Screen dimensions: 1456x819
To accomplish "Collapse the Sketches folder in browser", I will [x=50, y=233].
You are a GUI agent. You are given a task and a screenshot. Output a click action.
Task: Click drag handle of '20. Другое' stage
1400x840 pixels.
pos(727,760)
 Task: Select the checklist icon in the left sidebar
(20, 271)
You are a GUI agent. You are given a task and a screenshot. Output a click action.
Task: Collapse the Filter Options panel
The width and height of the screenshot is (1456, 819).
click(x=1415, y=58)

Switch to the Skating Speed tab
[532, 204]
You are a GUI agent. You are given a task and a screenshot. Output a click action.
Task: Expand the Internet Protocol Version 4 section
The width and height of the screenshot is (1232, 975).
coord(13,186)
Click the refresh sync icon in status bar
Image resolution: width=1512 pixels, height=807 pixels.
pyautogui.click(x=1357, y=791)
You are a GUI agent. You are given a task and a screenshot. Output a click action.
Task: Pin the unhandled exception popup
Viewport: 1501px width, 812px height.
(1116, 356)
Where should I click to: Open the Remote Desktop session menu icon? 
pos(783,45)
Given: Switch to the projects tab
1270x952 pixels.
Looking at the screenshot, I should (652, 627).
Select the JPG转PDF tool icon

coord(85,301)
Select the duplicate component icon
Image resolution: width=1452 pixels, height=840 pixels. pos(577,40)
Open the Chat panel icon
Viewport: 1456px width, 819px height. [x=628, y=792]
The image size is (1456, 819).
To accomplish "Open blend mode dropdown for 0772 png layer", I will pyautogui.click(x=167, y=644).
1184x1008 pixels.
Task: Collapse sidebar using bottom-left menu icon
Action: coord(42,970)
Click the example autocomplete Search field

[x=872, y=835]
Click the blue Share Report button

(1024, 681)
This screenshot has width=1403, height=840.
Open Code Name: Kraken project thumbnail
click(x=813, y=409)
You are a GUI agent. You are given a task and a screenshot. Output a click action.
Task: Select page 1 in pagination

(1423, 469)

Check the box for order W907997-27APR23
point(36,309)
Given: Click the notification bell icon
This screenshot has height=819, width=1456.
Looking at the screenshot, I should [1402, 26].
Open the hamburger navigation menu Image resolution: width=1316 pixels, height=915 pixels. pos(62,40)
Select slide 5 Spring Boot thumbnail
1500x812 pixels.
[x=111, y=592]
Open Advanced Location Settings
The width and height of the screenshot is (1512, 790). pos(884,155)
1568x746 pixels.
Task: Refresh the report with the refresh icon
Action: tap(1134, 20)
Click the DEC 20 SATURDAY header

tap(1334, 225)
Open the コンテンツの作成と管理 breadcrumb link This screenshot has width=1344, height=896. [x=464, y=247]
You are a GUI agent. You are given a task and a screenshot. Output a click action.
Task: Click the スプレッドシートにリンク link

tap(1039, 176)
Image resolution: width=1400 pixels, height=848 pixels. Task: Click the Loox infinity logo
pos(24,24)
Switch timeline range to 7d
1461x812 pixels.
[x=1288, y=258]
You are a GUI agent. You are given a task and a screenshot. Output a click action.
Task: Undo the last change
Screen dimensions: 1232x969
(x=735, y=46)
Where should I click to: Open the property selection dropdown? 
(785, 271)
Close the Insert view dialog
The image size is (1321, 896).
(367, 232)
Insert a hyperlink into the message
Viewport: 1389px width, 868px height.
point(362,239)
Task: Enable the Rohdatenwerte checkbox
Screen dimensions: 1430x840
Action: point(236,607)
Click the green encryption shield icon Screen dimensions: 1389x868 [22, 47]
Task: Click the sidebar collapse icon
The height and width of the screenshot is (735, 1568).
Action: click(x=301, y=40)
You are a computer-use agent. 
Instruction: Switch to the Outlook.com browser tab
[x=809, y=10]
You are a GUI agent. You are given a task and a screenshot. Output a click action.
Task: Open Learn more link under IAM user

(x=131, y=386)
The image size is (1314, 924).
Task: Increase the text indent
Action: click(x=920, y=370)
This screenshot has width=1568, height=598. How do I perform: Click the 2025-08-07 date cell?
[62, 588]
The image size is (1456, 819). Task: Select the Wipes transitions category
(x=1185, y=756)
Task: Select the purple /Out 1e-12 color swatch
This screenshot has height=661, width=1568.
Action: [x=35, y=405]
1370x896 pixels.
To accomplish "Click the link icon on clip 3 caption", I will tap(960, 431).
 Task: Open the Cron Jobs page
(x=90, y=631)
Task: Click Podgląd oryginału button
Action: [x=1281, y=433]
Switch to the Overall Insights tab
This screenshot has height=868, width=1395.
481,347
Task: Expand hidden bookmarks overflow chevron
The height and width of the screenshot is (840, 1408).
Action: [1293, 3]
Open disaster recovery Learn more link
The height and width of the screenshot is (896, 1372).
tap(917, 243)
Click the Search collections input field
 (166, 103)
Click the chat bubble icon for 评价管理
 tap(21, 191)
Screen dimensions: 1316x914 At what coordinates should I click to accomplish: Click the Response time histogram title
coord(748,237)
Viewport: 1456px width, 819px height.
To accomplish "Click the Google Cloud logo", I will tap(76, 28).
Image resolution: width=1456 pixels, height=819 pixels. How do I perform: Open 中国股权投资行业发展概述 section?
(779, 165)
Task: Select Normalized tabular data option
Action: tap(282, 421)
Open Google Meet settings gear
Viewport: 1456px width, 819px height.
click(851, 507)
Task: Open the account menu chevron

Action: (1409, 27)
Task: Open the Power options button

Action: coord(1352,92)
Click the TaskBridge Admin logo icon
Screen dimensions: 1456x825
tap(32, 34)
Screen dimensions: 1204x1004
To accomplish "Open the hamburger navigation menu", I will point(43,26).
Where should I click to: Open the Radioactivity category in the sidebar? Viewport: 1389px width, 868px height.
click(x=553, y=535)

——————————

## WHAT YOU NEED TO DO:
Transcribe, in full, each record that appears above.

## YOUR RESPONSE:
Screen dimensions: 1456x819
To accomplish "Collapse the Sketches folder in browser", I will [x=50, y=233].
You are a GUI agent. You are given a task and a screenshot. Output a click action.
Task: Click drag handle of '20. Другое' stage
1400x840 pixels.
pos(727,760)
 Task: Select the checklist icon in the left sidebar
(20, 271)
You are a GUI agent. You are given a task and a screenshot. Output a click action.
Task: Collapse the Filter Options panel
The width and height of the screenshot is (1456, 819).
click(x=1415, y=58)

Switch to the Skating Speed tab
[532, 204]
You are a GUI agent. You are given a task and a screenshot. Output a click action.
Task: Expand the Internet Protocol Version 4 section
The width and height of the screenshot is (1232, 975).
coord(13,186)
Click the refresh sync icon in status bar
Image resolution: width=1512 pixels, height=807 pixels.
pyautogui.click(x=1357, y=791)
You are a GUI agent. You are given a task and a screenshot. Output a click action.
Task: Pin the unhandled exception popup
Viewport: 1501px width, 812px height.
(1116, 356)
Where should I click to: Open the Remote Desktop session menu icon? 
pos(783,45)
Given: Switch to the projects tab
1270x952 pixels.
Looking at the screenshot, I should (652, 627).
Select the JPG转PDF tool icon

coord(85,301)
Select the duplicate component icon
Image resolution: width=1452 pixels, height=840 pixels. pos(577,40)
Open the Chat panel icon
Viewport: 1456px width, 819px height. [x=628, y=792]
The image size is (1456, 819).
To accomplish "Open blend mode dropdown for 0772 png layer", I will pyautogui.click(x=167, y=644).
1184x1008 pixels.
Task: Collapse sidebar using bottom-left menu icon
Action: coord(42,970)
Click the example autocomplete Search field

[x=872, y=835]
Click the blue Share Report button

(1024, 681)
This screenshot has width=1403, height=840.
Open Code Name: Kraken project thumbnail
click(x=813, y=409)
You are a GUI agent. You are given a task and a screenshot. Output a click action.
Task: Select page 1 in pagination

(1423, 469)

Check the box for order W907997-27APR23
point(36,309)
Given: Click the notification bell icon
This screenshot has height=819, width=1456.
Looking at the screenshot, I should [1402, 26].
Open the hamburger navigation menu Image resolution: width=1316 pixels, height=915 pixels. pos(62,40)
Select slide 5 Spring Boot thumbnail
1500x812 pixels.
[x=111, y=592]
Open Advanced Location Settings
The width and height of the screenshot is (1512, 790). pos(884,155)
1568x746 pixels.
Task: Refresh the report with the refresh icon
Action: tap(1134, 20)
Click the DEC 20 SATURDAY header

tap(1334, 225)
Open the コンテンツの作成と管理 breadcrumb link This screenshot has width=1344, height=896. [x=464, y=247]
You are a GUI agent. You are given a task and a screenshot. Output a click action.
Task: Click the スプレッドシートにリンク link

tap(1039, 176)
Image resolution: width=1400 pixels, height=848 pixels. Task: Click the Loox infinity logo
pos(24,24)
Switch timeline range to 7d
1461x812 pixels.
[x=1288, y=258]
You are a GUI agent. You are given a task and a screenshot. Output a click action.
Task: Undo the last change
Screen dimensions: 1232x969
(x=735, y=46)
Where should I click to: Open the property selection dropdown? 
(785, 271)
Close the Insert view dialog
The image size is (1321, 896).
(367, 232)
Insert a hyperlink into the message
Viewport: 1389px width, 868px height.
point(362,239)
Task: Enable the Rohdatenwerte checkbox
Screen dimensions: 1430x840
Action: point(236,607)
Click the green encryption shield icon Screen dimensions: 1389x868 [22, 47]
Task: Click the sidebar collapse icon
The height and width of the screenshot is (735, 1568).
Action: click(x=301, y=40)
You are a computer-use agent. 
Instruction: Switch to the Outlook.com browser tab
[x=809, y=10]
You are a GUI agent. You are given a task and a screenshot. Output a click action.
Task: Open Learn more link under IAM user

(x=131, y=386)
The image size is (1314, 924).
Task: Increase the text indent
Action: click(x=920, y=370)
This screenshot has width=1568, height=598. How do I perform: Click the 2025-08-07 date cell?
[62, 588]
The image size is (1456, 819). Task: Select the Wipes transitions category
(x=1185, y=756)
Task: Select the purple /Out 1e-12 color swatch
This screenshot has height=661, width=1568.
Action: [x=35, y=405]
1370x896 pixels.
To accomplish "Click the link icon on clip 3 caption", I will tap(960, 431).
 Task: Open the Cron Jobs page
(x=90, y=631)
Task: Click Podgląd oryginału button
Action: [x=1281, y=433]
Switch to the Overall Insights tab
This screenshot has height=868, width=1395.
481,347
Task: Expand hidden bookmarks overflow chevron
The height and width of the screenshot is (840, 1408).
Action: [1293, 3]
Open disaster recovery Learn more link
The height and width of the screenshot is (896, 1372).
tap(917, 243)
Click the Search collections input field
 (166, 103)
Click the chat bubble icon for 评价管理
 tap(21, 191)
Screen dimensions: 1316x914 At what coordinates should I click to accomplish: Click the Response time histogram title
coord(748,237)
Viewport: 1456px width, 819px height.
To accomplish "Click the Google Cloud logo", I will tap(76, 28).
Image resolution: width=1456 pixels, height=819 pixels. How do I perform: Open 中国股权投资行业发展概述 section?
(779, 165)
Task: Select Normalized tabular data option
Action: tap(282, 421)
Open Google Meet settings gear
Viewport: 1456px width, 819px height.
click(851, 507)
Task: Open the account menu chevron

Action: (1409, 27)
Task: Open the Power options button

Action: coord(1352,92)
Click the TaskBridge Admin logo icon
Screen dimensions: 1456x825
tap(32, 34)
Screen dimensions: 1204x1004
To accomplish "Open the hamburger navigation menu", I will point(43,26).
Where should I click to: Open the Radioactivity category in the sidebar? Viewport: 1389px width, 868px height.
click(x=553, y=535)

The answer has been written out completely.